— DATA LINES —
***

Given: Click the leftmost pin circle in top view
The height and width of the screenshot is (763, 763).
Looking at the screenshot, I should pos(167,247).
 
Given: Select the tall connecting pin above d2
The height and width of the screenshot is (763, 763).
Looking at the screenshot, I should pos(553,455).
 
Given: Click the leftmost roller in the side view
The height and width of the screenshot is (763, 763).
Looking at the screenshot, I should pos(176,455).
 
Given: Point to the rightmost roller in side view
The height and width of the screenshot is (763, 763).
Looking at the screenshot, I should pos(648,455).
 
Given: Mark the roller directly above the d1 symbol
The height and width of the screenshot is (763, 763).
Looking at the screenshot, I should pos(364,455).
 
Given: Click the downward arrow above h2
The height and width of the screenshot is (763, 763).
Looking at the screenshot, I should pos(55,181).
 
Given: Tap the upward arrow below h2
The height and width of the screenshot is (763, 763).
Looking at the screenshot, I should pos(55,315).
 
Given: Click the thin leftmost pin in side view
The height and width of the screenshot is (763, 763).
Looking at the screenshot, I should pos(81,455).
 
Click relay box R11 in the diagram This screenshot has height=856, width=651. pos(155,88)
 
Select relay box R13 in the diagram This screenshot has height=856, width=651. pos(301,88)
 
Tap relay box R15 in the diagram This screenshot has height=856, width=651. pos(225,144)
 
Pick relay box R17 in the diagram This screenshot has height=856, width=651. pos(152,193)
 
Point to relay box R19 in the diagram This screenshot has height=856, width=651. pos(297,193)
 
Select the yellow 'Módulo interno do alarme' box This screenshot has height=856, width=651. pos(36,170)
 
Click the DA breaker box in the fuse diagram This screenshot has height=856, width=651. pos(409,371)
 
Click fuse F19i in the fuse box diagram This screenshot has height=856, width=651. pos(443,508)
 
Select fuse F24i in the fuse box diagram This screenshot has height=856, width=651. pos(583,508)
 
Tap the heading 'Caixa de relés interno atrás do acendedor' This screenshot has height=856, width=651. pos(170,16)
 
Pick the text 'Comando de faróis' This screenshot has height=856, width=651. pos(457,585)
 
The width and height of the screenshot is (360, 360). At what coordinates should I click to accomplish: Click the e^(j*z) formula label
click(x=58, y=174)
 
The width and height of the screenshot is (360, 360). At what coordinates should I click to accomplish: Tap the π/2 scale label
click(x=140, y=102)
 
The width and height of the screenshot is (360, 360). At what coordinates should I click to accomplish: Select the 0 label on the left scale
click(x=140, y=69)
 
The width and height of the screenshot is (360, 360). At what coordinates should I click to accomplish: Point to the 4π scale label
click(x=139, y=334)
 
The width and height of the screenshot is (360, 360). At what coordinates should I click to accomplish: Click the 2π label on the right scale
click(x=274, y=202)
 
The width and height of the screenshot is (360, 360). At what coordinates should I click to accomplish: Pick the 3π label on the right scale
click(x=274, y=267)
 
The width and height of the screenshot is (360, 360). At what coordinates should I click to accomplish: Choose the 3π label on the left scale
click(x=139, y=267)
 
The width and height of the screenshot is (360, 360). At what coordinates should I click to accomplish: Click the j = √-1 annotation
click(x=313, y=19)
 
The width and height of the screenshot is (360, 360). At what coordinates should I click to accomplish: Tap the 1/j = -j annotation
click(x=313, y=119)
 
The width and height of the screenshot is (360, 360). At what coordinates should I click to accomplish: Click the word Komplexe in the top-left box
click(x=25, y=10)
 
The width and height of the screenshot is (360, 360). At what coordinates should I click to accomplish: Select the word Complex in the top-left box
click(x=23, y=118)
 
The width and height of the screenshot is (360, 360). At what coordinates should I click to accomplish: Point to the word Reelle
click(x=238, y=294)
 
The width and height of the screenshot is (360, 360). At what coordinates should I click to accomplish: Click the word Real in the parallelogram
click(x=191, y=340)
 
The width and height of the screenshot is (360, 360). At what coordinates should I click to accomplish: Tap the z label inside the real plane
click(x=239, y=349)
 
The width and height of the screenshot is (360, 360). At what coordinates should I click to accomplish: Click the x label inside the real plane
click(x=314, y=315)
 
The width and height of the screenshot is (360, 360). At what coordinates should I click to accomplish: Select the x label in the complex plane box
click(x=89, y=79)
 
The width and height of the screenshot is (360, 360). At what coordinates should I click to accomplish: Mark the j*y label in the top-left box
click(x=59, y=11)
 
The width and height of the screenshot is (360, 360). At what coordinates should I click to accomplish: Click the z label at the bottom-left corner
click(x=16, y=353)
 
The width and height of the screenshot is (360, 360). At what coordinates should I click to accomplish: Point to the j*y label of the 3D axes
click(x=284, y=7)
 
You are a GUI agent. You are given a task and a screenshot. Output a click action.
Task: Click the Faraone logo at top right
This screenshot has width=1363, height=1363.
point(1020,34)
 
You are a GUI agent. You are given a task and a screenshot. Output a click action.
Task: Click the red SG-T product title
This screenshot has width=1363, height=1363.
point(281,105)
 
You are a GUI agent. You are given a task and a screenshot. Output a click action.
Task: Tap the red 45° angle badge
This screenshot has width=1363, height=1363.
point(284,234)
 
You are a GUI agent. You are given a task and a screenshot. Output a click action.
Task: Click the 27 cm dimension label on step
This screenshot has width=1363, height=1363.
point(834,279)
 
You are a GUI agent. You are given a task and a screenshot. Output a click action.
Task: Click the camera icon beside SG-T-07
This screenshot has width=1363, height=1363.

***

— TO DO —
Return every line of the rows above that contains the word "interno".

— EXERCISE RESPONSE —
Select the yellow 'Módulo interno do alarme' box This screenshot has height=856, width=651. pos(36,170)
Tap the heading 'Caixa de relés interno atrás do acendedor' This screenshot has height=856, width=651. pos(170,16)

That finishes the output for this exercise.